Task prompt: Word for word, reproduce each entry.

(Stored data begins)

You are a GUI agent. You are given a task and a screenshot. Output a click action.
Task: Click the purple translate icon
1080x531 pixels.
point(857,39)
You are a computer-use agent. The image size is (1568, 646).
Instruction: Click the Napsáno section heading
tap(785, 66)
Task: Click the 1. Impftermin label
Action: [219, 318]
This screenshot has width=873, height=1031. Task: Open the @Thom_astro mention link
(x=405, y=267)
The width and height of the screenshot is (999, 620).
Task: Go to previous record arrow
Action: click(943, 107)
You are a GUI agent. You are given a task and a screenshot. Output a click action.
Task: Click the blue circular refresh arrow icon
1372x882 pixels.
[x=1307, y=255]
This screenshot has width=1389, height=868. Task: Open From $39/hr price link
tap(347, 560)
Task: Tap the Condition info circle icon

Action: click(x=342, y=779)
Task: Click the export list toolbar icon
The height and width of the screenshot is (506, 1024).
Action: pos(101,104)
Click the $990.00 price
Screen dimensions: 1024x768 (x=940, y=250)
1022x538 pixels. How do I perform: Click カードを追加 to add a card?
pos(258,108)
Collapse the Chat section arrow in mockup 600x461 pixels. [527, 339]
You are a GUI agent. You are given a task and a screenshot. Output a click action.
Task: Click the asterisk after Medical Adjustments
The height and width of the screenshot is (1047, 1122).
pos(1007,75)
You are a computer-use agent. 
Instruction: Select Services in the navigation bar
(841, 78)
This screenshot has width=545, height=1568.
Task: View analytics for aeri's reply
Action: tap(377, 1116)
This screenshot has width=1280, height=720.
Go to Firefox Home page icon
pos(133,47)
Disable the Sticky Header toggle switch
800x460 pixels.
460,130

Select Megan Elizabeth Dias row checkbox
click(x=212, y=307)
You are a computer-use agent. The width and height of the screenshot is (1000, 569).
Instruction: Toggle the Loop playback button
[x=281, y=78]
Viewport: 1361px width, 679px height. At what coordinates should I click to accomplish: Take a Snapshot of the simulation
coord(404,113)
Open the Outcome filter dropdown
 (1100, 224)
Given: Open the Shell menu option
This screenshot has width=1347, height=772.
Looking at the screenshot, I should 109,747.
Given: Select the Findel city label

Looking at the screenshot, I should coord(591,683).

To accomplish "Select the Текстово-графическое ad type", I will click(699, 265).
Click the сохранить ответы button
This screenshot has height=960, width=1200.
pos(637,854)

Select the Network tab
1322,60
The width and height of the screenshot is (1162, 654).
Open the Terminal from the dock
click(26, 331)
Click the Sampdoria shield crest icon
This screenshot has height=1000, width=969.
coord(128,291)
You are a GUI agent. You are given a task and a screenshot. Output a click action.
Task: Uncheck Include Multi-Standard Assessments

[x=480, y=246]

(Stored data ends)

Result for this exercise:
You are a GUI agent. You are given a task and a screenshot. Output a click action.
Task: Click the purple translate icon
1080x531 pixels.
point(857,39)
You are a computer-use agent. The image size is (1568, 646).
Instruction: Click the Napsáno section heading
tap(785, 66)
Task: Click the 1. Impftermin label
Action: [219, 318]
This screenshot has width=873, height=1031. Task: Open the @Thom_astro mention link
(x=405, y=267)
The width and height of the screenshot is (999, 620).
Task: Go to previous record arrow
Action: click(943, 107)
You are a GUI agent. You are given a task and a screenshot. Output a click action.
Task: Click the blue circular refresh arrow icon
1372x882 pixels.
[x=1307, y=255]
This screenshot has width=1389, height=868. Task: Open From $39/hr price link
tap(347, 560)
Task: Tap the Condition info circle icon

Action: click(x=342, y=779)
Task: Click the export list toolbar icon
The height and width of the screenshot is (506, 1024).
Action: pos(101,104)
Click the $990.00 price
Screen dimensions: 1024x768 (x=940, y=250)
1022x538 pixels. How do I perform: Click カードを追加 to add a card?
pos(258,108)
Collapse the Chat section arrow in mockup 600x461 pixels. [527, 339]
You are a GUI agent. You are given a task and a screenshot. Output a click action.
Task: Click the asterisk after Medical Adjustments
The height and width of the screenshot is (1047, 1122).
pos(1007,75)
You are a computer-use agent. 
Instruction: Select Services in the navigation bar
(841, 78)
This screenshot has width=545, height=1568.
Task: View analytics for aeri's reply
Action: tap(377, 1116)
This screenshot has width=1280, height=720.
Go to Firefox Home page icon
pos(133,47)
Disable the Sticky Header toggle switch
800x460 pixels.
460,130

Select Megan Elizabeth Dias row checkbox
click(x=212, y=307)
You are a computer-use agent. The width and height of the screenshot is (1000, 569).
Instruction: Toggle the Loop playback button
[x=281, y=78]
Viewport: 1361px width, 679px height. At what coordinates should I click to accomplish: Take a Snapshot of the simulation
coord(404,113)
Open the Outcome filter dropdown
 (1100, 224)
Given: Open the Shell menu option
This screenshot has width=1347, height=772.
Looking at the screenshot, I should 109,747.
Given: Select the Findel city label

Looking at the screenshot, I should coord(591,683).

To accomplish "Select the Текстово-графическое ad type", I will click(699, 265).
Click the сохранить ответы button
This screenshot has height=960, width=1200.
pos(637,854)

Select the Network tab
1322,60
The width and height of the screenshot is (1162, 654).
Open the Terminal from the dock
click(26, 331)
Click the Sampdoria shield crest icon
This screenshot has height=1000, width=969.
coord(128,291)
You are a GUI agent. You are given a task and a screenshot. Output a click action.
Task: Uncheck Include Multi-Standard Assessments

[x=480, y=246]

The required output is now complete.